A Plane Heist Goes Outrageously Awry in This Brisk Spy Thriller

New York Times3 days ago
SHEEPDOGS, by Elliot Ackerman
At the outset of Elliot Ackerman's lively thriller 'Sheepdogs,' a mysterious benefactor offers the two protagonists a million dollars to 'repossess' (that is, steal) a private jet from an airfield in Uganda and fly it to France.
It's a strange proposal, scant on detail. But the men, both military veterans, accept at once. After all, 'war is a racket,' as the Marine general Smedley D. Butler wrote (in a line adopted for the novel's epigraph), and they aren't going to miss this rare chance to cash in.

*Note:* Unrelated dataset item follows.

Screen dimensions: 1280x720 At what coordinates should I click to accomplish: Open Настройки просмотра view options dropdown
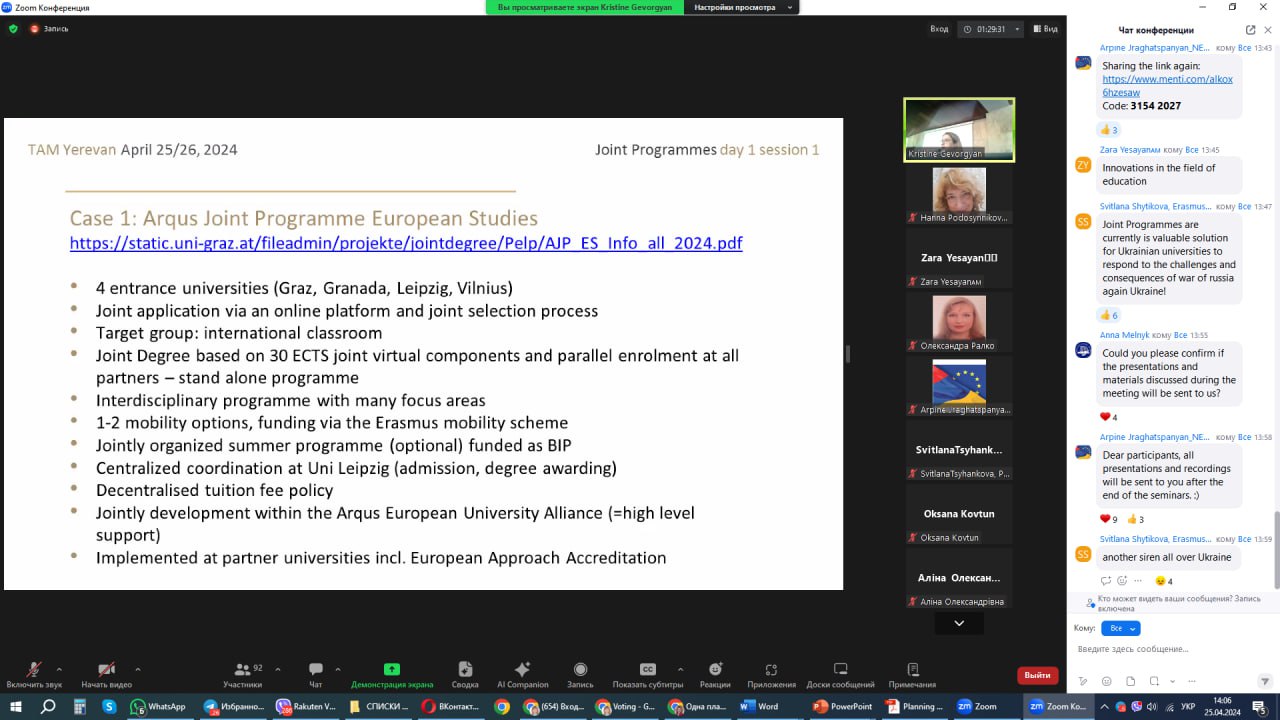pyautogui.click(x=742, y=7)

Before taking the job, the protagonists — one American, the other Afghan — had found themselves stranded on the margins of civilian life. Sqwerl, a former Marine and C.I.A. paramilitary, disclosed classified information to the press in the wake of a disastrous raid in Now Zad, Afghanistan. (His name is a phonetic rendition of 'squirrel' — 'because Marines can't spell.') In retaliation, the C.I.A. fired and sued Sqwerl, winning the right to garnish his earnings for years to come.
Cheese, Sqwerl's partner and a onetime ace for the Afghan Air Force, fled Kabul immediately before the Taliban secured the capital in 2021. He and his pregnant wife now live as refugees in a tiny apartment on the outskirts of Austin, Texas, surviving on Cheese's meager wages as a gas station clerk.
Predictably, the scheme to steal the plane goes awry. A determined assassin, it turns out, has Sqwerl in his sights. More threatening still is Uncle Tony, a shadowy C.I.A. operative who hasn't forgiven Sqwerl for talking out of turn.